What are the changes that are required urgently? We need to separate the retail market from the generation side. I mentioned in an intervention on my right hon. Friend the Member for Don Valley (Caroline Flint) that I have been to one of the energy companies. I saw for myself the physical collocation of the generation and retail sides. The room in which the company oversees its generation—the big six generate 70% of the capacity in the UK—is right next door to where it buys and sells its energy. The idea that the two sides do not liaise or engage with each another is ludicrous. That is why we need urgently to separate the retail side from the generation side.
We need to introduce a two-way pool in the energy market so that there is transparency in the cost of energy generation, which we do not currently have. It is in the best interests of the energy companies to charge themselves a high price. We do not know what that price is because it is decided in back-room deals among themselves. There is a pool, but it makes up only a fraction of the market. We need the whole market to use the two-way pool so that we can see the price of energy and to encourage new entrants into the market. At the moment, the big six dominate the energy market, making up about 99% of it, and there is little opportunity for new entrants to come in.
We need to have standardised tariffs so that people can compare energy prices properly. At the moment, the tariffs are very confusing. People need the switching websites because they cannot compare prices for themselves.

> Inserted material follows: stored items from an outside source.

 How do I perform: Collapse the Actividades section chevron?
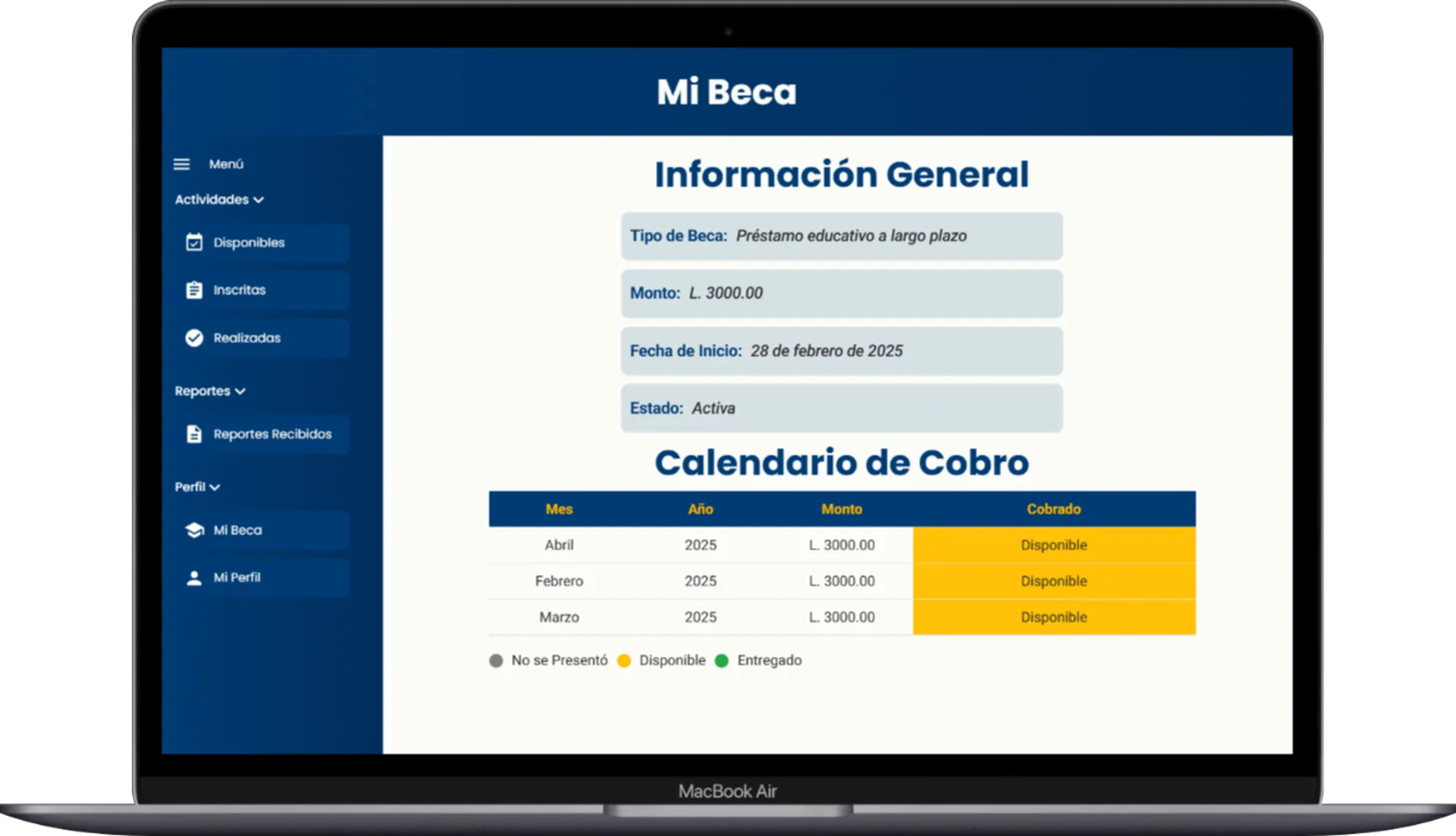point(259,200)
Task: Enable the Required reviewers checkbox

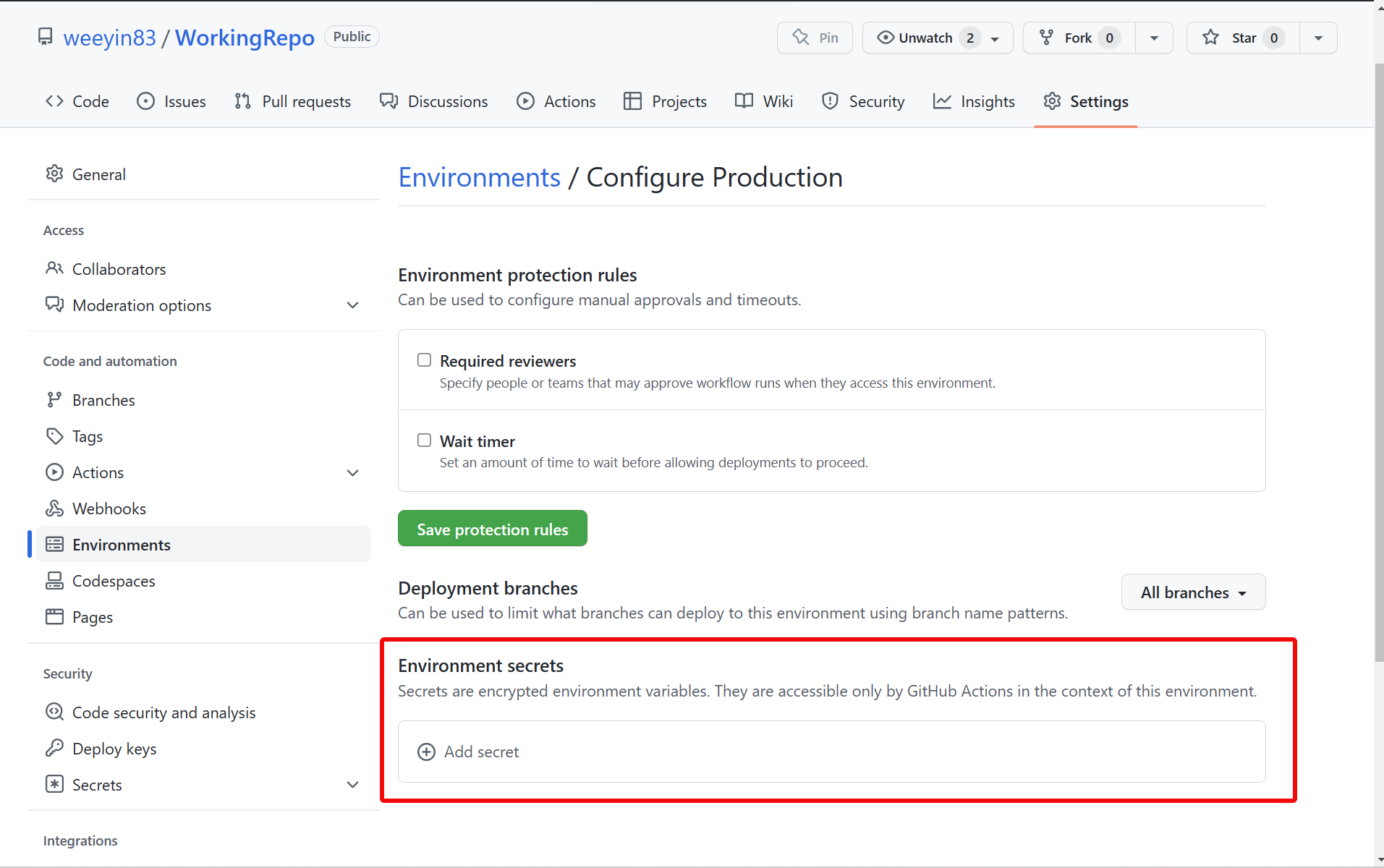Action: 423,359
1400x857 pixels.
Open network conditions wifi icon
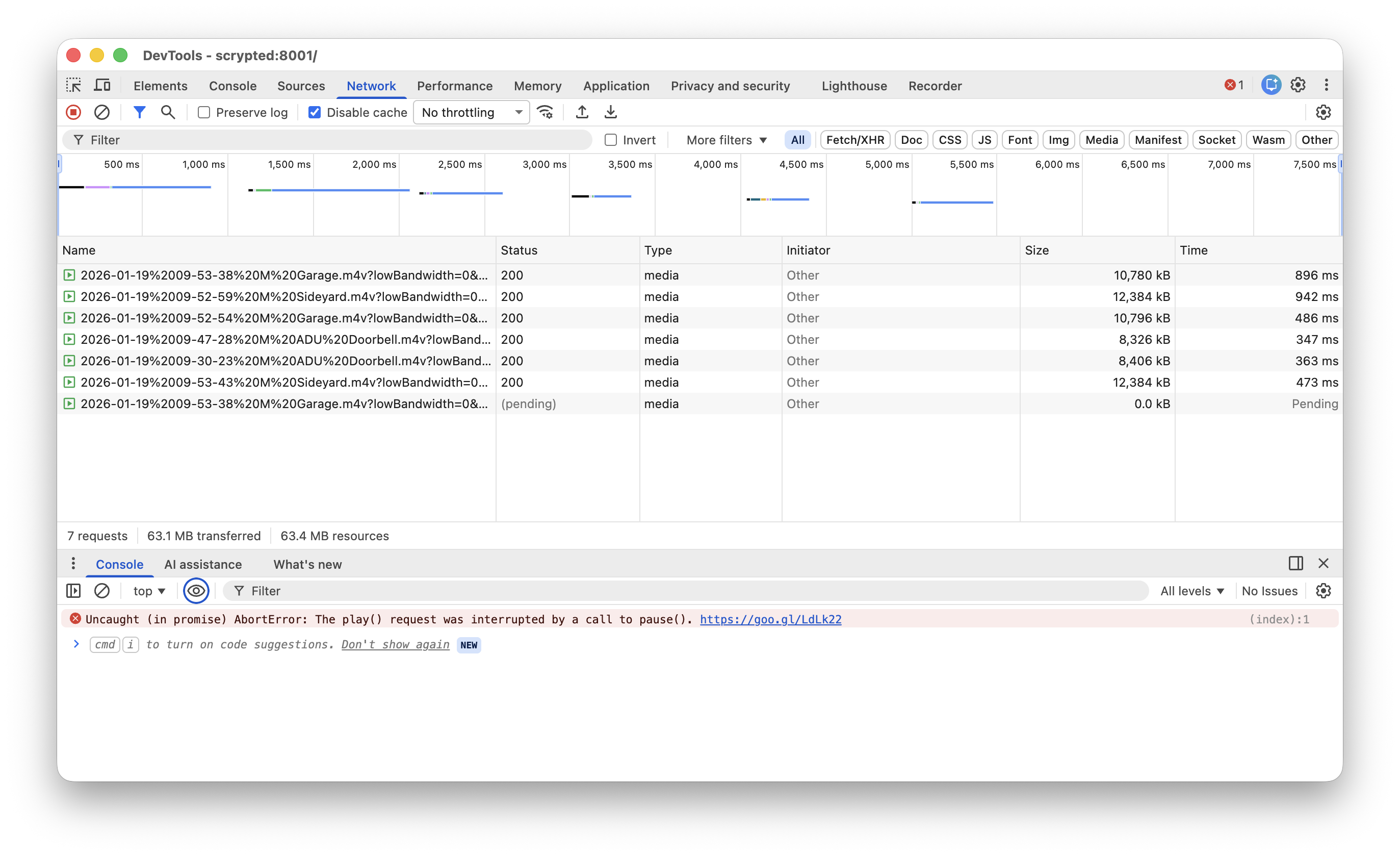[545, 112]
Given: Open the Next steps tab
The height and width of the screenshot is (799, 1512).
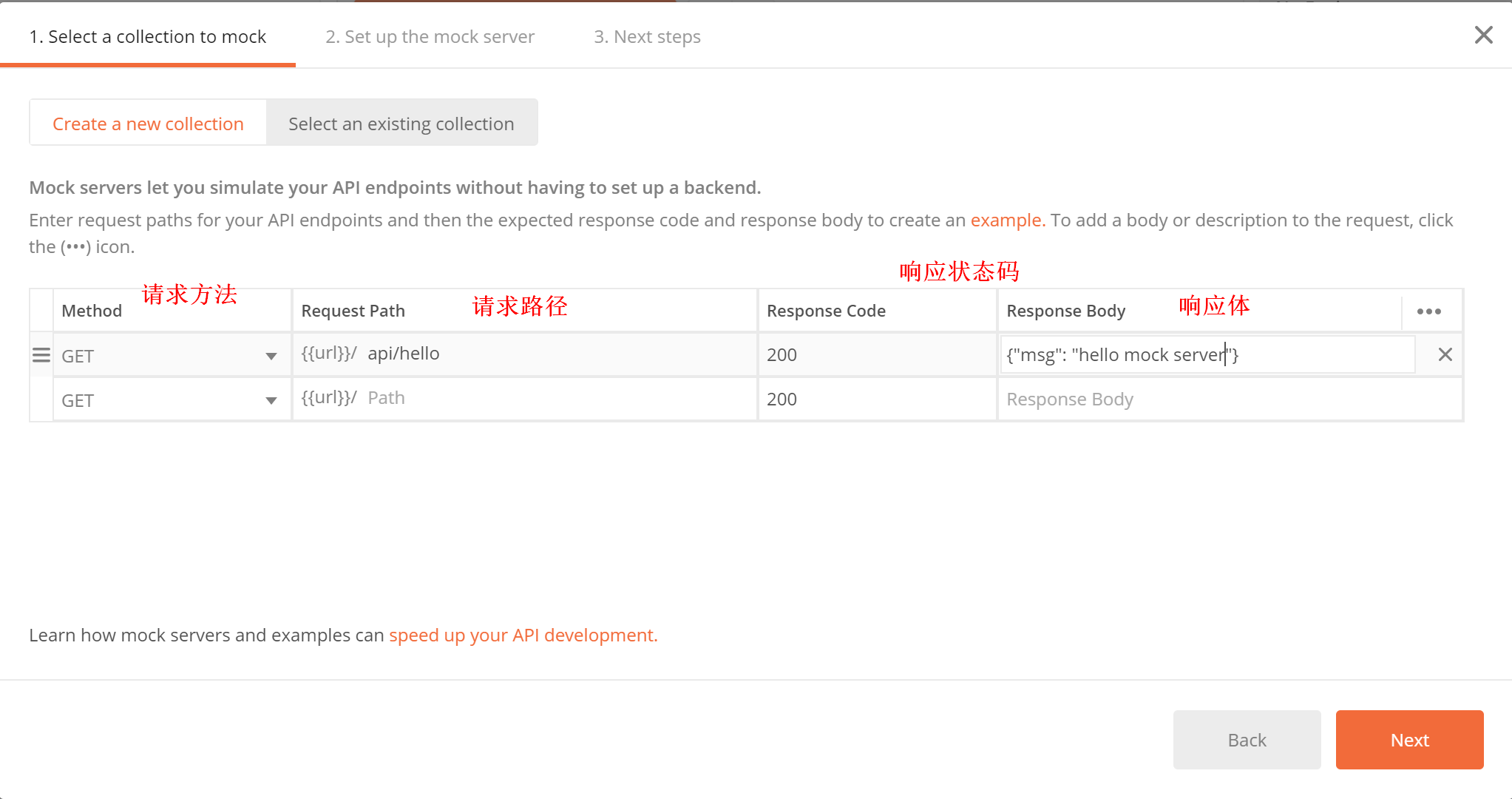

The previous Secretary of State for Energy and Climate Change told the Select Committee that when he had tried to switch, he could not do so because it was so complicated. There are hundreds of tariffs. If we had standardised tariffs, people would be able to compare prices easily.
My hon. Friend is making an excellent speech. Does she agree that it is important that over-75s are put on the lowest tariff automatically, for the very reasons that she has just given?
I thank my hon. Friend for that intervention as I was just about to make that very point. I am delighted that the motion reinforces our policy that energy companies should automatically put over-75s on the cheapest tariff. That would assist 5,867 people in my constituency, and constituents of hon. Members across the House. Older customers are less able to benefit from direct debit deals because they are less likely to have access to a bank account, or access to the internet to get online deals. It is possible, perhaps through data-sharing, for energy companies to put the over-75s on to those cheapest tariffs. They could do that today and make a real difference to hundreds of thousands of pensioners up and down our country.
I am supporting the motion today because we need a tough new watchdog. We know that Ofgem is not doing a proper job because back in 2008 it was investigated, and 16 different areas identified.